If a line in the records below contains "computer", copy that line.

• [EXTRACTED RECORDS]:

====================

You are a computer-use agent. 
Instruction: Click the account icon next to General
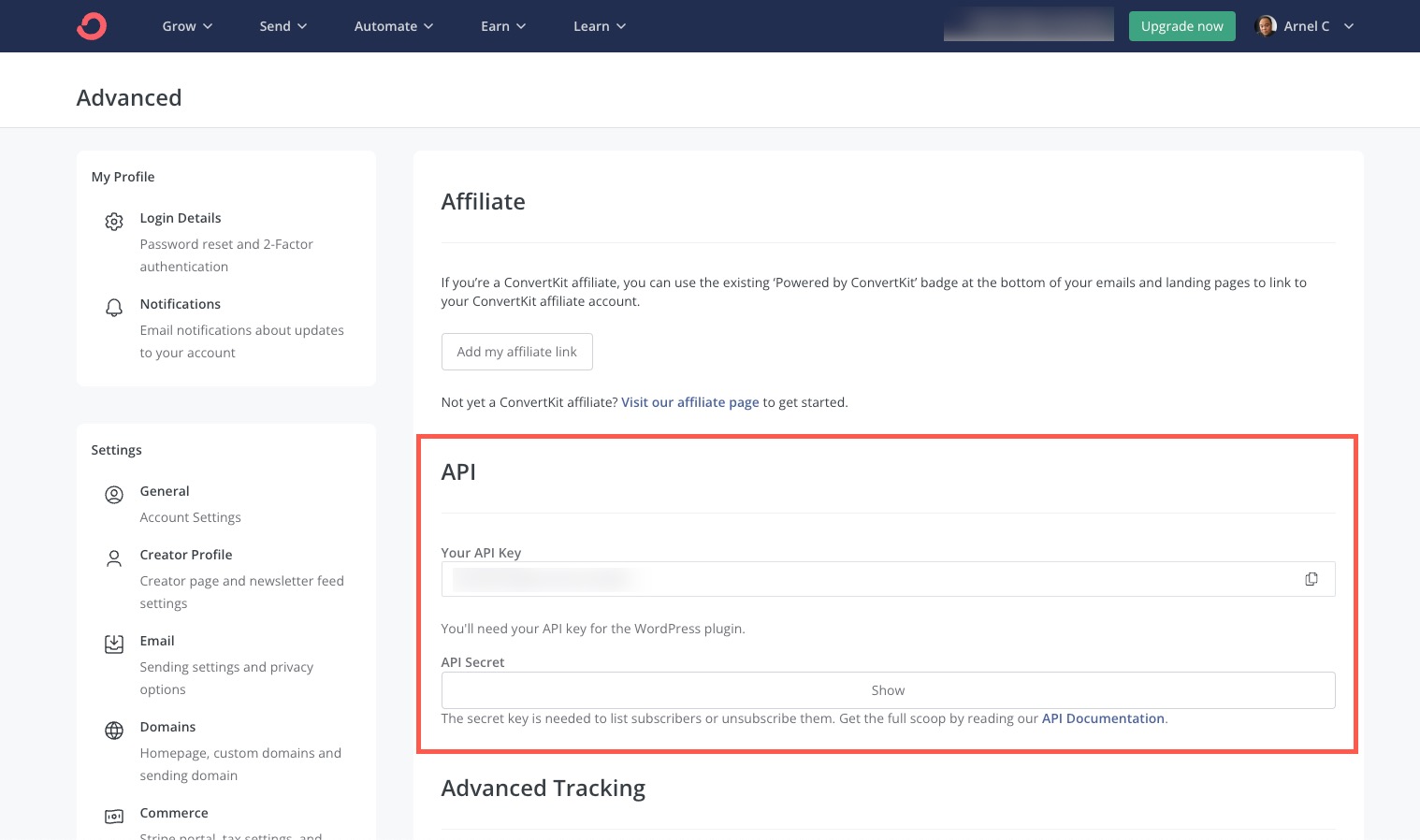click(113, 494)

====================

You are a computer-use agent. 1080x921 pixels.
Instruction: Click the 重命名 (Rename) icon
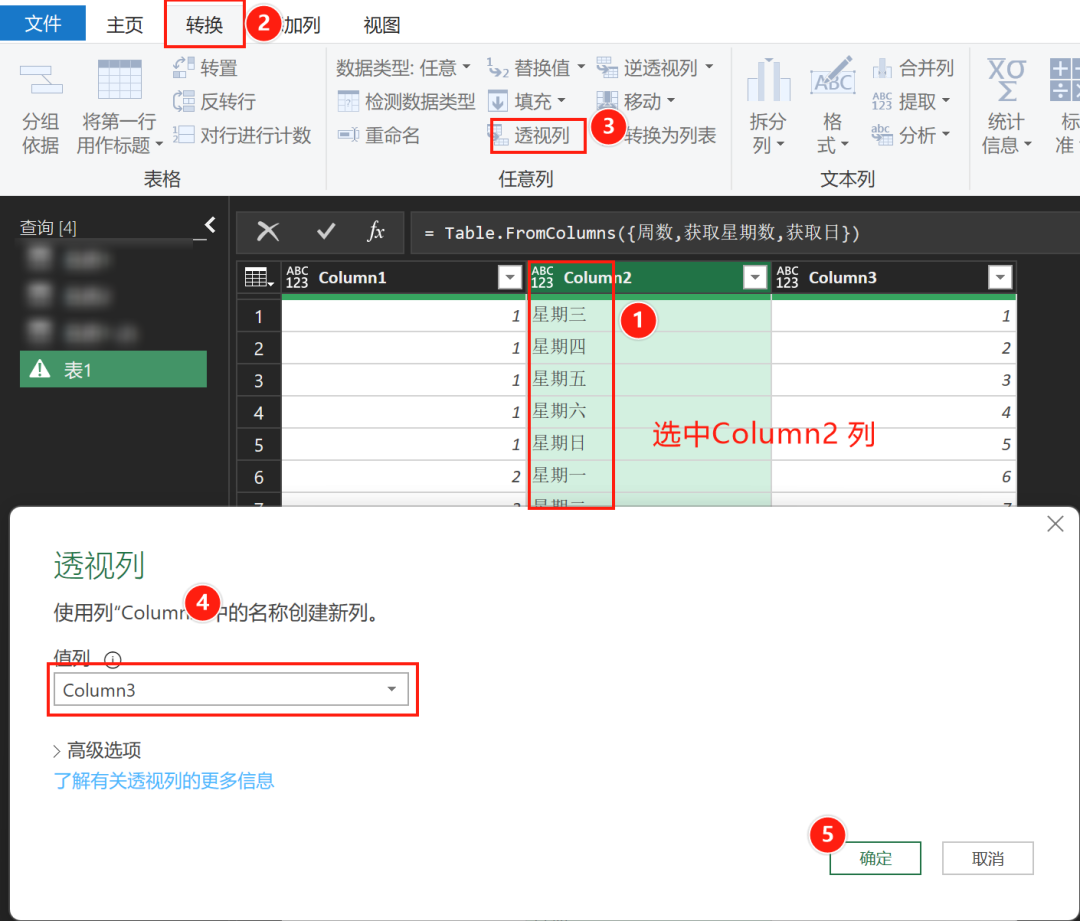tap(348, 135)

====================

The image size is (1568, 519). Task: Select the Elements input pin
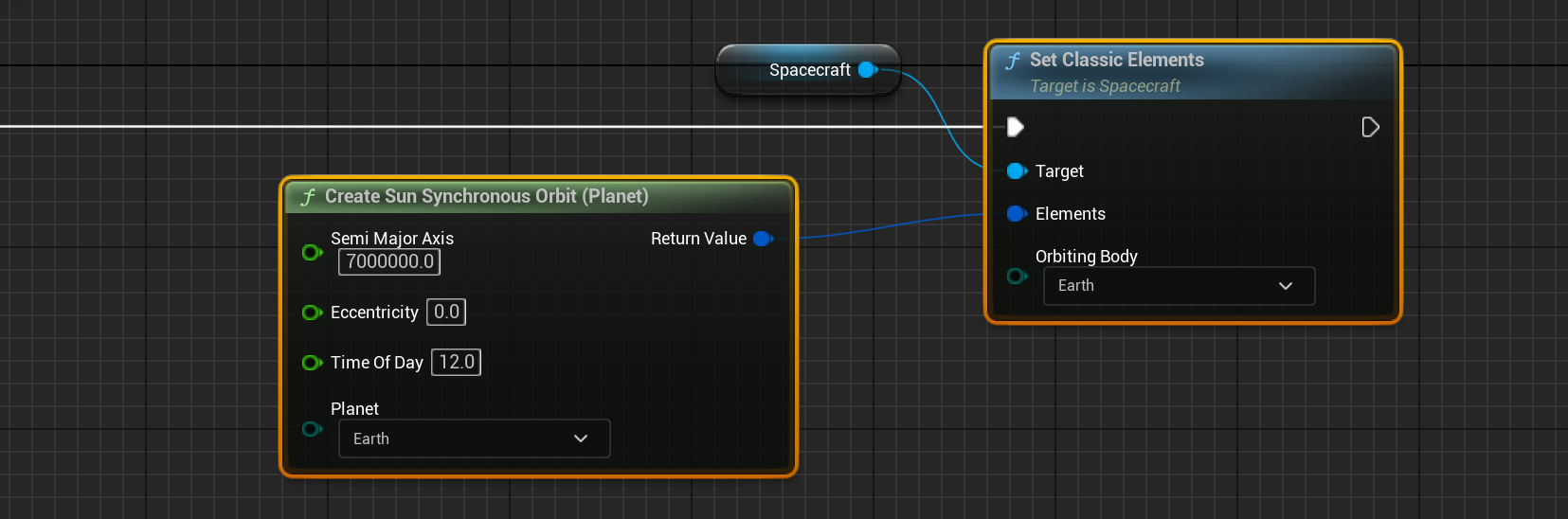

====================

• [SOLVED EXERCISE]:
You are a computer-use agent. 
You are a computer-use agent. 1080x921 pixels.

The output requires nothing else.